EXERCISE DESCRIPTION —
Return verbatim every line of the items from the line containing "You are a GUI" up to and including the last line of the items. Omit the pictures from your output.

Element lookup items:
++++++++
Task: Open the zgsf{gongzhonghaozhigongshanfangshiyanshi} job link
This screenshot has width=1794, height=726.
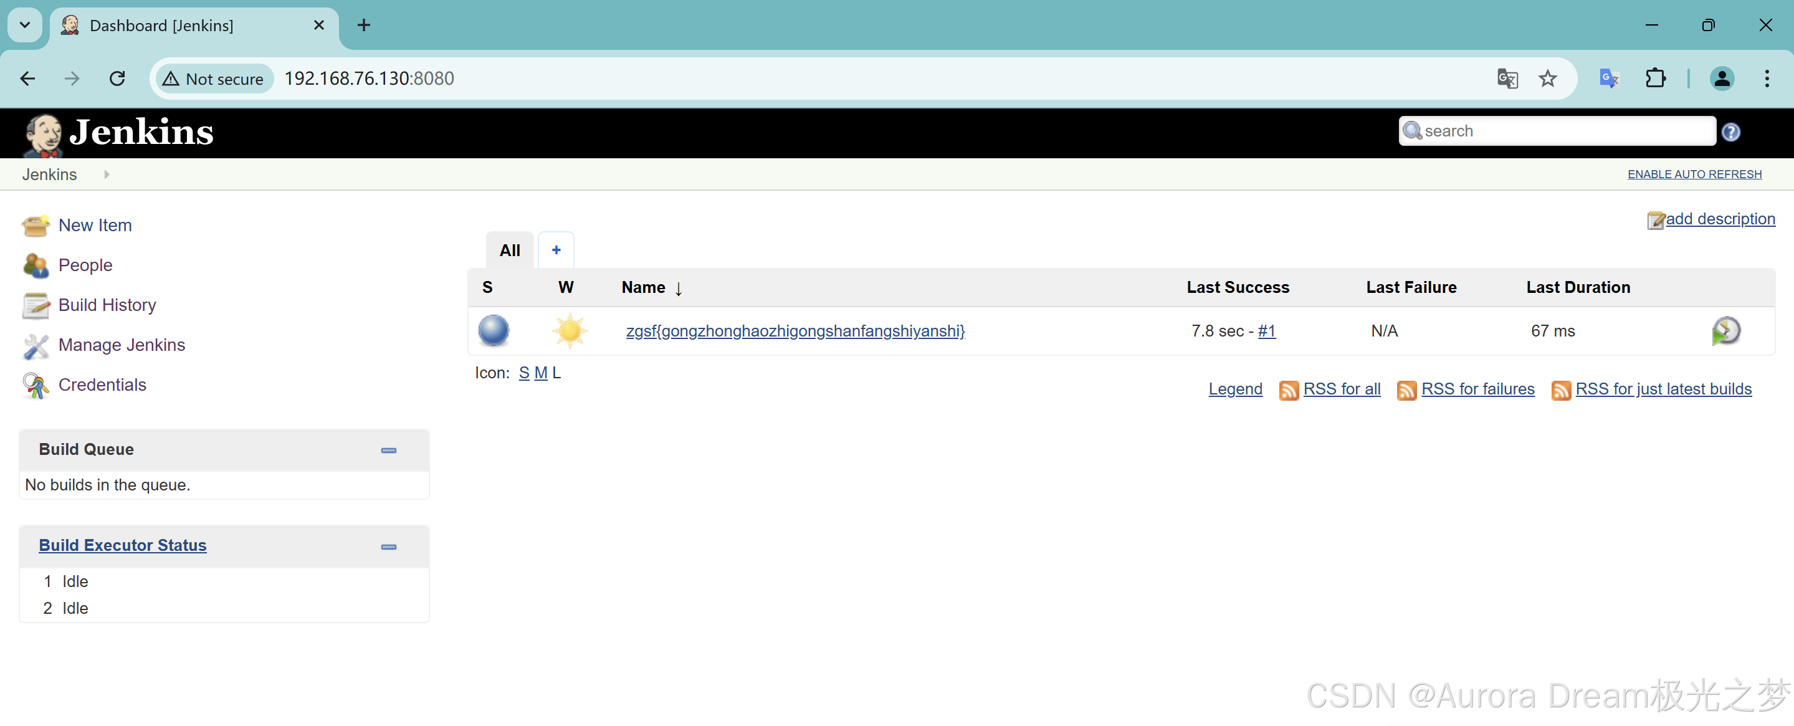Action: [795, 331]
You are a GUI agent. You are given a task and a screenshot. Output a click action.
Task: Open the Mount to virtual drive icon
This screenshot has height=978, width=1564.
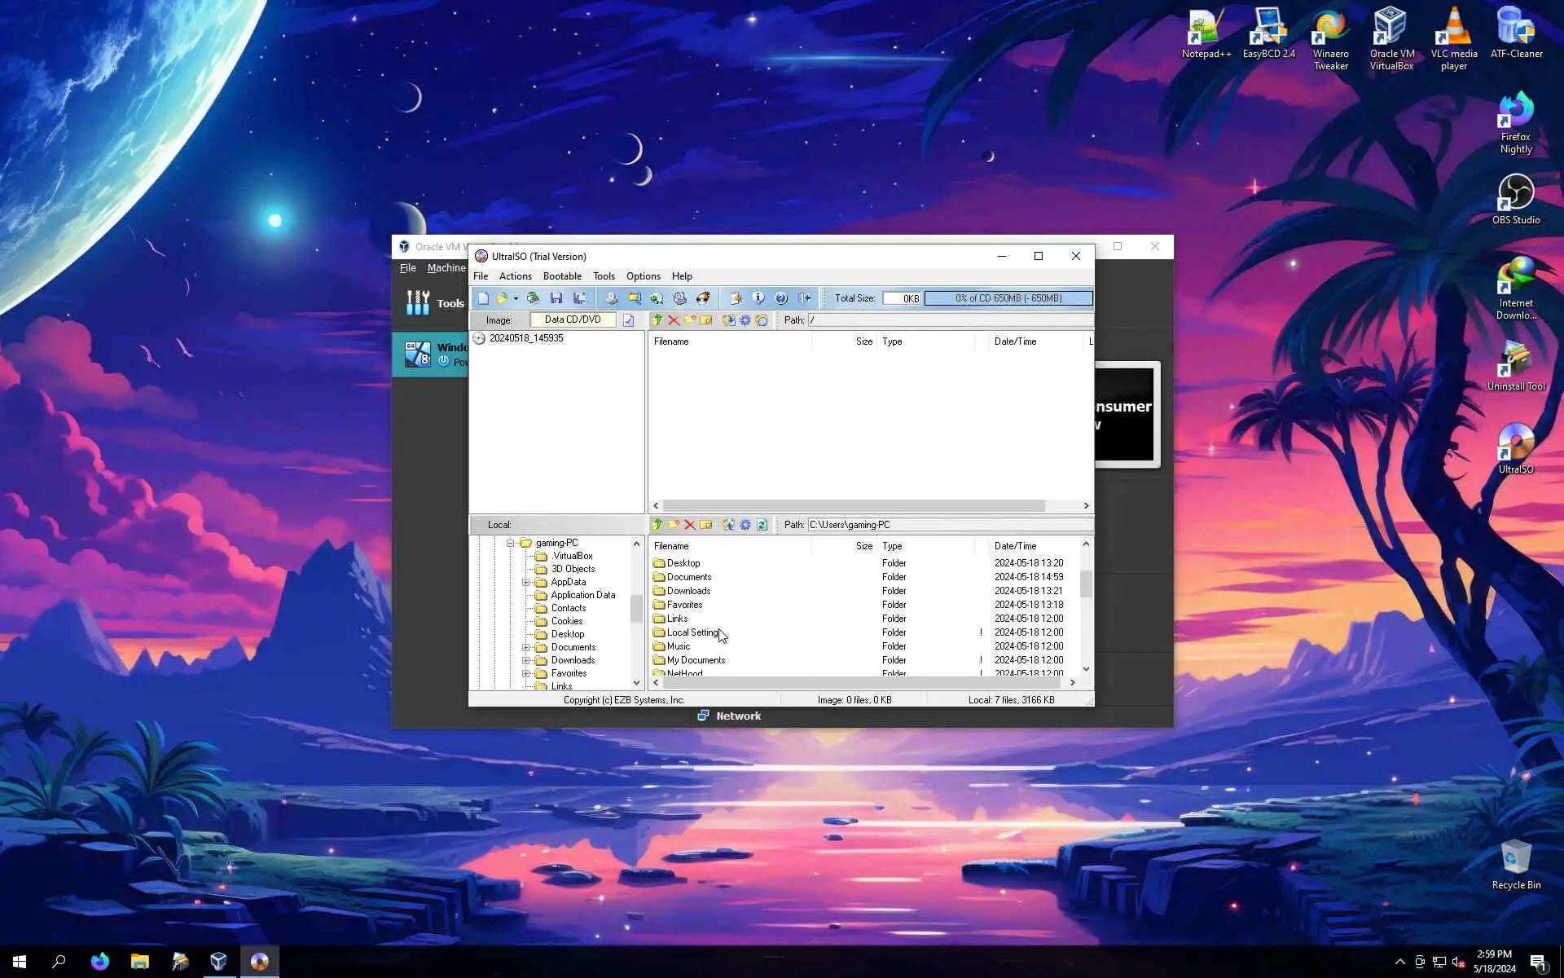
++++++++
ANSWER TO THIS PROBLEM —
You are a GUI agent. You are given a task and a screenshot. Output a click action.
Task: Open the Mount to virtual drive icon
This screenshot has height=978, width=1564.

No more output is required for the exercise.